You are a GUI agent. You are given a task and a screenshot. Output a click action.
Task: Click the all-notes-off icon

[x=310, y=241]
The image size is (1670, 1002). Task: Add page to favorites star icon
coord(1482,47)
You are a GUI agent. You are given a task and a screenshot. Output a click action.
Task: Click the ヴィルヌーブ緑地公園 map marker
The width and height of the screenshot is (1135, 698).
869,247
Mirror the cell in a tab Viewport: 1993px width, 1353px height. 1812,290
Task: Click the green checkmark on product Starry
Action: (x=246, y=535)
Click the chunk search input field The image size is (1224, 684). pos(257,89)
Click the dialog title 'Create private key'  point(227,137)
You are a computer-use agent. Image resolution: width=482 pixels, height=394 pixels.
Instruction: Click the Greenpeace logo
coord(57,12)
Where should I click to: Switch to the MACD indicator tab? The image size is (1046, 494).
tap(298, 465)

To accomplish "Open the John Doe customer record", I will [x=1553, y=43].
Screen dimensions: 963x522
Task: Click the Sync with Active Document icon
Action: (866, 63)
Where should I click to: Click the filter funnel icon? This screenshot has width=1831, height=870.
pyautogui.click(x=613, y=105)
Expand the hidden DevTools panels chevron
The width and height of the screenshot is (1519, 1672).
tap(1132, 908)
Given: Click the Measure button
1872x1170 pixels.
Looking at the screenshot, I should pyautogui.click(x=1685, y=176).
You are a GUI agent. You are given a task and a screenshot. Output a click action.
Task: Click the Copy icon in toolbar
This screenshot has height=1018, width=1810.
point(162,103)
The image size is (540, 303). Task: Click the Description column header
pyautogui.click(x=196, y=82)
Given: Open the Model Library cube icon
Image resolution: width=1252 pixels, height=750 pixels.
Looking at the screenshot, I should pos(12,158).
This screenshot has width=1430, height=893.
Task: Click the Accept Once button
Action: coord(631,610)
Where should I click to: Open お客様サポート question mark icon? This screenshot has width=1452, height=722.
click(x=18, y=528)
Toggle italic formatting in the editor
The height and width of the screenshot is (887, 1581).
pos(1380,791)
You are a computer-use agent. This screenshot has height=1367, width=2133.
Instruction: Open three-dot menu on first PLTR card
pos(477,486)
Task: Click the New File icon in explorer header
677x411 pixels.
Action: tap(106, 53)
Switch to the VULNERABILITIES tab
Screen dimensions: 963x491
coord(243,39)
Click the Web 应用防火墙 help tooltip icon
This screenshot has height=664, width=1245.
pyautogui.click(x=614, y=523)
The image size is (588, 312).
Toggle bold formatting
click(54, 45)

◇ ◇ ◇ ◇ ◇

* [Your assignment] Every record above must be set down again, word for word.

* [Solution for this exercise]
You are a GUI agent. You are given a task and a screenshot. Output a click action.
Task: Click the all-notes-off icon

[x=310, y=241]
The image size is (1670, 1002). Task: Add page to favorites star icon
coord(1482,47)
You are a GUI agent. You are given a task and a screenshot. Output a click action.
Task: Click the ヴィルヌーブ緑地公園 map marker
The width and height of the screenshot is (1135, 698).
869,247
Mirror the cell in a tab Viewport: 1993px width, 1353px height. 1812,290
Task: Click the green checkmark on product Starry
Action: (x=246, y=535)
Click the chunk search input field The image size is (1224, 684). pos(257,89)
Click the dialog title 'Create private key'  point(227,137)
You are a computer-use agent. Image resolution: width=482 pixels, height=394 pixels.
Instruction: Click the Greenpeace logo
coord(57,12)
Where should I click to: Switch to the MACD indicator tab? The image size is (1046, 494).
tap(298, 465)

To accomplish "Open the John Doe customer record", I will [x=1553, y=43].
Screen dimensions: 963x522
Task: Click the Sync with Active Document icon
Action: (866, 63)
Where should I click to: Click the filter funnel icon? This screenshot has width=1831, height=870.
pyautogui.click(x=613, y=105)
Expand the hidden DevTools panels chevron
The width and height of the screenshot is (1519, 1672).
tap(1132, 908)
Given: Click the Measure button
1872x1170 pixels.
Looking at the screenshot, I should pyautogui.click(x=1685, y=176).
You are a GUI agent. You are given a task and a screenshot. Output a click action.
Task: Click the Copy icon in toolbar
This screenshot has height=1018, width=1810.
point(162,103)
The image size is (540, 303). Task: Click the Description column header
pyautogui.click(x=196, y=82)
Given: Open the Model Library cube icon
Image resolution: width=1252 pixels, height=750 pixels.
Looking at the screenshot, I should pos(12,158).
This screenshot has width=1430, height=893.
Task: Click the Accept Once button
Action: coord(631,610)
Where should I click to: Open お客様サポート question mark icon? This screenshot has width=1452, height=722.
click(x=18, y=528)
Toggle italic formatting in the editor
The height and width of the screenshot is (887, 1581).
pos(1380,791)
You are a computer-use agent. This screenshot has height=1367, width=2133.
Instruction: Open three-dot menu on first PLTR card
pos(477,486)
Task: Click the New File icon in explorer header
677x411 pixels.
Action: tap(106, 53)
Switch to the VULNERABILITIES tab
Screen dimensions: 963x491
coord(243,39)
Click the Web 应用防火墙 help tooltip icon
This screenshot has height=664, width=1245.
pyautogui.click(x=614, y=523)
The image size is (588, 312).
Toggle bold formatting
click(54, 45)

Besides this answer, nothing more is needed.